__EXERCISE AIM__. Keep every line in which "each" occurs and drop the rest of the data.

Items listed in a dataset:
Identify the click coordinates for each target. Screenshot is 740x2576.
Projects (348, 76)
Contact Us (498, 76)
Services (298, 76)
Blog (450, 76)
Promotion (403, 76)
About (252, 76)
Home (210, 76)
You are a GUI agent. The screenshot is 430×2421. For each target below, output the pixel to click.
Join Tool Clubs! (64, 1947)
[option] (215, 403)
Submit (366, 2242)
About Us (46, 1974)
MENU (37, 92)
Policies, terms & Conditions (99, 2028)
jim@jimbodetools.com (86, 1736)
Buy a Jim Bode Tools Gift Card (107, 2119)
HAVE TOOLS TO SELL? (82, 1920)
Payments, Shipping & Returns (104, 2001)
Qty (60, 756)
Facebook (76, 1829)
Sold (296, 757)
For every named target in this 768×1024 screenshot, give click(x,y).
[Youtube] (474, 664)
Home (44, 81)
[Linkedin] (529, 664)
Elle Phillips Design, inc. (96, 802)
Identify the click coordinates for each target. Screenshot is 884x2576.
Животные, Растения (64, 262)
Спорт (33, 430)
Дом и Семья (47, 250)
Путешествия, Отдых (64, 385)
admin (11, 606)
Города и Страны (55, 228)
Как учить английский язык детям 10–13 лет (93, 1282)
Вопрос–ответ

__RESULT__.
Identify the click coordinates for each target. Screenshot is 740x2576.
You are a GUI agent. The screenshot is 430×2421. For each target below, output the pixel to click.
Identify the click coordinates for each target. Screenshot is 884x2576.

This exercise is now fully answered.